We urge the House conferees to accept the Senate offer on funding, which will better protect the bureau from undue political and industry influence.  The Senate offer is more fiscally responsible, in that the CFPB director could only request taxpayer-provided appropriations from Congress after the funding provided by the Federal Reserve is used.  However we urge that increases in the funding caps be based on the average of any increases in the expenses of comparable federal agencies — the benchmark used in the House offer — because it provides a more realistic method for adjusting the Bureau’s funding when costs, particularly labor costs, rise.

Abusive Lender Influence over CFPB Rules

We urge the House conferees to continue to reject the Regulatory Flexibility Act provision, which allows payday and other lenders to influence rules before they are proposed to the public.

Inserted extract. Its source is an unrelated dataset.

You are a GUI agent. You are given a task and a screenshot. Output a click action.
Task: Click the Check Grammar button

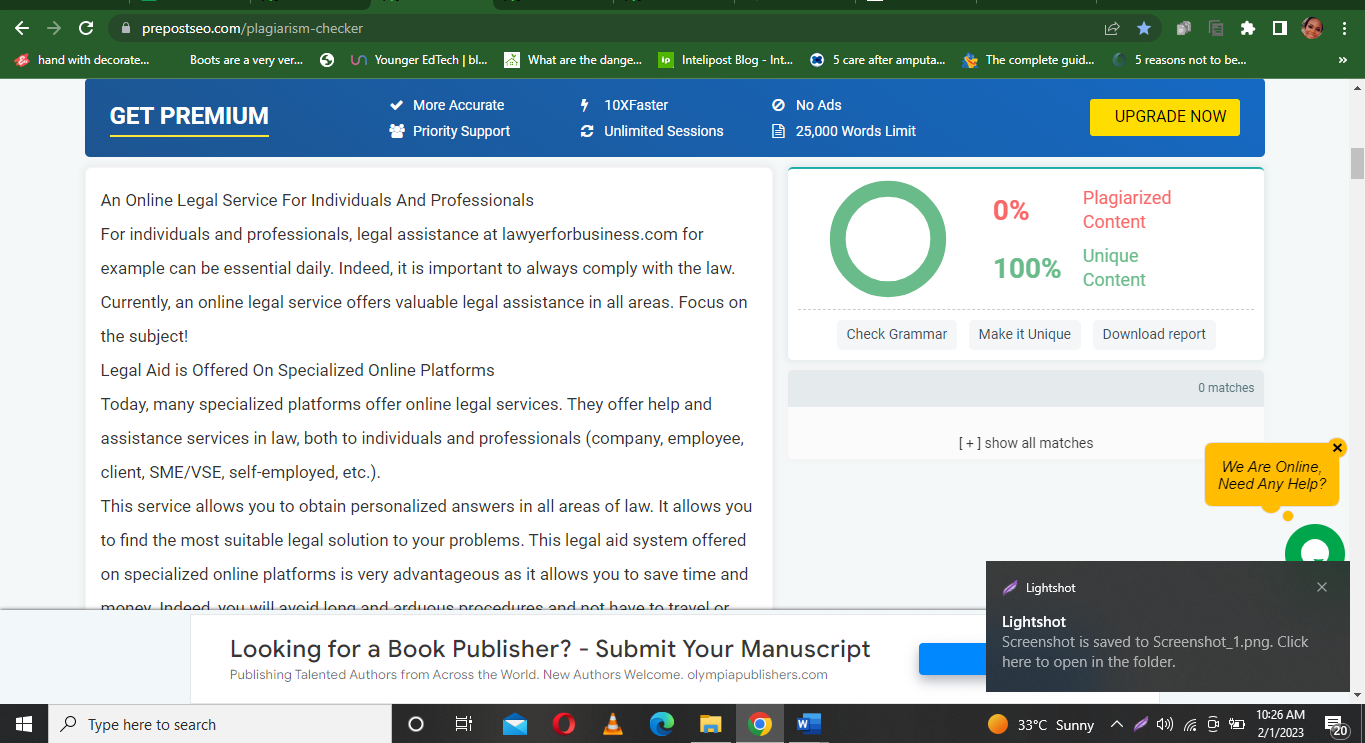(896, 334)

We urge the conferees to keep the substantive federal preemption standard in the original House offer.  The OCC should not be able to knock out a state consumer protection statute when there is no federal standard to address the problem.

Small Bank Back Up Enforcement

We urge the conferees to include CFPB backstop enforcement on small banks, as proposed in the House offer, to ensure that the CFPB can take action should the prudential regulators fail to do so.

Auto Dealers Exemption

We urge the conferees to accept the Senate language on auto dealers.  The Senate counter offer is a complex arrangement that could be problematic, but it is better than a full exemption.

FTC APA Rulemaking

We urge the conferees to retain the House language providing the FTC with Administrative Procedures Act rulemaking authority.  APA rulemaking will streamline the FTC’s rulemaking process by replacing the cumbersome Magnusson-Moss procedures that the FTC is currently required to use.

Attorney Exemption

We urge the conferees to accept the Senate offer on the attorney exemption with slight technical changes.  Broad exemptions for the practice of law have led to consumer abuses in the past and will in the future if the CFPB does not have the authority to apply its rules to sham use of a legal license.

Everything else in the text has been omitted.